Penjualan Aion Masih Lesu, Sulit Tembus Persaingan Mobil Listrik Indonesia

OTO Mounture — Di tengah gencarnya transisi kendaraan listrik di Indonesia, performa penjualan merek mobil listrik Aion justru menunjukkan tren yang mengecewakan.

Berdasarkan data Gaikindo (Gabungan Industri Kendaraan Bermotor Indonesia) periode Januari hingga Mei 2025, Aion hanya mampu menjual 1.845 unit secara wholesales dan 1.969 unit secara retail, angka yang masih tertinggal jauh dibandingkan kompetitor langsung seperti BYD dan Wuling.

Padahal, Aion sebelumnya digadang-gadang sebagai pendatang baru yang siap menantang dominasi BYD di segmen EV. Namun kenyataannya, hingga bulan Mei, Aion hanya meraih pangsa pasar 0,6%, baik dari sisi distribusi maupun penjualan langsung ke konsumen.

Dari total pasar wholesale nasional sebanyak 316.981 unit (Januari–Mei 2025), kontribusi Aion sangat kecil dan bahkan lebih rendah dibandingkan beberapa merek Tiongkok lain seperti Denza (3.965 unit) dan Chery (8.012 unit).

BACA JUGA:

Performa Andal dan Irit: Mengintip Mesin Suzuki Fronx

Perang Harga Jadi Bumerang, BYD Kurangi Produksi dan Tunda Ekspansi Pabrik

Bahkan, merek yang baru masuk seperti Geely dan Neta berhasil mencatat angka lebih baik dalam waktu lebih singkat.

Hal ini menimbulkan pertanyaan besar, apakah strategi Aion untuk pasar Indonesia sudah tepat? Minimnya varian produk, kurangnya jaringan layanan purna jual, serta strategi pemasaran yang belum menyentuh konsumen lokal disinyalir menjadi penyebab utama.

Entri yang Diberikan:
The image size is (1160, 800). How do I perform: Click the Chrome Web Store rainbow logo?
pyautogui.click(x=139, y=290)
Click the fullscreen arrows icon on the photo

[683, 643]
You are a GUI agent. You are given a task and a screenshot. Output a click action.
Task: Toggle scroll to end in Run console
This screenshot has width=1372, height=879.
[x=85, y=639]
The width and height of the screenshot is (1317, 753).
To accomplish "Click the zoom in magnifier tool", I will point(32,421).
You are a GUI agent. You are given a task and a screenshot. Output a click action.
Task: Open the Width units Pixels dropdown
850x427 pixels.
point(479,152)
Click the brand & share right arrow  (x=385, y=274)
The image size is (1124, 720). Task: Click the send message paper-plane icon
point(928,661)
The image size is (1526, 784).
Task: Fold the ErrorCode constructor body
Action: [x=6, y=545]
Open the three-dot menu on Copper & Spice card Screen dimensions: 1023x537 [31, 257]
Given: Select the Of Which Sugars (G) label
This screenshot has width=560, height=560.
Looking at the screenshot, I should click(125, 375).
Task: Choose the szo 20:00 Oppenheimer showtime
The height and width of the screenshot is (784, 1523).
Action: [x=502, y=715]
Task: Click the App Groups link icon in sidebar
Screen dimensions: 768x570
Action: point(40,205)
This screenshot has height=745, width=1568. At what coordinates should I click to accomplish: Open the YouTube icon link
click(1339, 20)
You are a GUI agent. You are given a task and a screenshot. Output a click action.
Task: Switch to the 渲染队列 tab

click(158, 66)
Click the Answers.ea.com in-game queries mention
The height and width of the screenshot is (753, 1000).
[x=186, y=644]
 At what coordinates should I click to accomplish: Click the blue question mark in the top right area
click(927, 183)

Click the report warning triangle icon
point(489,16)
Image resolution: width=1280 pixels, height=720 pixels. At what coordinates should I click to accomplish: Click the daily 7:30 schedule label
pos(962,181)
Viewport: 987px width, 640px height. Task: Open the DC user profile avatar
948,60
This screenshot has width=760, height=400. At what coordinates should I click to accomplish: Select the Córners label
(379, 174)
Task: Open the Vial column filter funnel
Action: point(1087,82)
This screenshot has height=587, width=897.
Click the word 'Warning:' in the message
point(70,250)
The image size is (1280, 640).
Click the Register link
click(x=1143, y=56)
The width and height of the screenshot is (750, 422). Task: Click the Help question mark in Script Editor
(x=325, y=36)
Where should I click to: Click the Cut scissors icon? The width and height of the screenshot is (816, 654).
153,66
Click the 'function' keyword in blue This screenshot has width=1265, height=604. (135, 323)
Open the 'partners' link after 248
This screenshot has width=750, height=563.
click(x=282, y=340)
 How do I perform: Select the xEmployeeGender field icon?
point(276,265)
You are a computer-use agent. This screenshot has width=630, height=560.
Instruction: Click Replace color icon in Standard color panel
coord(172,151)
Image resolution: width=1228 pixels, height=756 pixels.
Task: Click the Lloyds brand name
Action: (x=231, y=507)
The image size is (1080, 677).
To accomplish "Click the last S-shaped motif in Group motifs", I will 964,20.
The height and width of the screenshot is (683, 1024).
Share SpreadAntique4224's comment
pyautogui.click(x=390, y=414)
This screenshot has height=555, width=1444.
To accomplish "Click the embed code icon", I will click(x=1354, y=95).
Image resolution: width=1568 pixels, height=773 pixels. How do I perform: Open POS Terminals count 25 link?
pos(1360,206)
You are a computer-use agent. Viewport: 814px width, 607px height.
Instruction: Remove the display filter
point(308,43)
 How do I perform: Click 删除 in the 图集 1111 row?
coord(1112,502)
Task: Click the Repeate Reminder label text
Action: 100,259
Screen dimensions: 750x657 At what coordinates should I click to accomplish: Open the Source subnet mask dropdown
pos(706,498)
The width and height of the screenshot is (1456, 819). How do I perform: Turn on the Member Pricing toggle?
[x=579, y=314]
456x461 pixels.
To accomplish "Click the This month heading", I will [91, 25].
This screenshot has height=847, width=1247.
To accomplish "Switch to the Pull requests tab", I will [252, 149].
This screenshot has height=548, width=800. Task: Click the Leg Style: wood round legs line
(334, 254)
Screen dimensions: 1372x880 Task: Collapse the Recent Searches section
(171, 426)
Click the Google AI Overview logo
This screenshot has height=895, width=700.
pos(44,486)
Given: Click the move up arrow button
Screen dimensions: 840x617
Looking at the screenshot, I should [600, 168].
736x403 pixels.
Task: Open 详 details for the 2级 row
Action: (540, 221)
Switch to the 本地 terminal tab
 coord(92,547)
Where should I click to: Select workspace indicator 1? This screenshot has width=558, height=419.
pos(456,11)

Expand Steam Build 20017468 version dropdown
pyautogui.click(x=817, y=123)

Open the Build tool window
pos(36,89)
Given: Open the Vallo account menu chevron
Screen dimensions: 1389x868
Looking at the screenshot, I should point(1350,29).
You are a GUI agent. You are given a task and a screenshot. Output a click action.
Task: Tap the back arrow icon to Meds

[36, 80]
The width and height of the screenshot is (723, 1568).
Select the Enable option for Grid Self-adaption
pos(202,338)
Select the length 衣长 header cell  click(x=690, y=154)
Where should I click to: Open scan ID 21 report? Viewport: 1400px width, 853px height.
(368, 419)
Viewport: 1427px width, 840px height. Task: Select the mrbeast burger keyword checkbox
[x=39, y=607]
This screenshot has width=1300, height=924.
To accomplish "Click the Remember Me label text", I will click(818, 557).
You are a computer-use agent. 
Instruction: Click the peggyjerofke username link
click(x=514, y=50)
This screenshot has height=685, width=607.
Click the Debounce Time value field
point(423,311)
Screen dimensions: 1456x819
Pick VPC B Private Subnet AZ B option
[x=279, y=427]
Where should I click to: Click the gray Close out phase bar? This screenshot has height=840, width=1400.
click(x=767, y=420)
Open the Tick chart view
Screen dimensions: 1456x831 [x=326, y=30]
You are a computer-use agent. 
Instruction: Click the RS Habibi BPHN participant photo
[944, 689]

Langkah Kerja:
1. Ulangi persis bagian artikel penjualan Aion yang dimulai dengan "Bahkan, merek yang" dan berlanjut sampai "menjadi penyebab utama.".
2. Tuliskan kelanjutan artikel penjualan Aion, dimulai sesudah kalimat terakhirnya.
Entri-entri di atas tidak berhubungan dengan artikel penjualan Aion.

Jawaban Tiap Tugas:
1.
Bahkan, merek yang baru masuk seperti Geely dan Neta berhasil mencatat angka lebih baik dalam waktu lebih singkat.

Hal ini menimbulkan pertanyaan besar, apakah strategi Aion untuk pasar Indonesia sudah tepat? Minimnya varian produk, kurangnya jaringan layanan purna jual, serta strategi pemasaran yang belum menyentuh konsumen lokal disinyalir menjadi penyebab utama.

2.
Bahkan dengan angka wholesale 959 unit pada Maret, yang sempat menjadi bulan tertinggi Aion, tren berikutnya justru menurun tajam. Hanya 282 unit terdistribusi pada Mei, dan angka retail di bulan yang sama juga menurun menjadi 466 unit, jauh dari harapan.

Padahal, jika dibandingkan, BYD yang juga berasal dari Tiongkok mampu mencetak 12.013 unit wholesales dan 11.533 unit retail dalam periode yang sama. Artinya, secara penetrasi pasar dan penerimaan konsumen, BYD berada beberapa langkah di depan.

Masalah utama Aion tampaknya bukan pada teknologinya, melainkan brand awareness dan pengalaman konsumen yang belum terbangun. Minimnya diler, dan belum adanya testimoni kuat dari pengguna membuat merek ini terkesan “asing” di tengah ramainya pasar EV.

(om/ls)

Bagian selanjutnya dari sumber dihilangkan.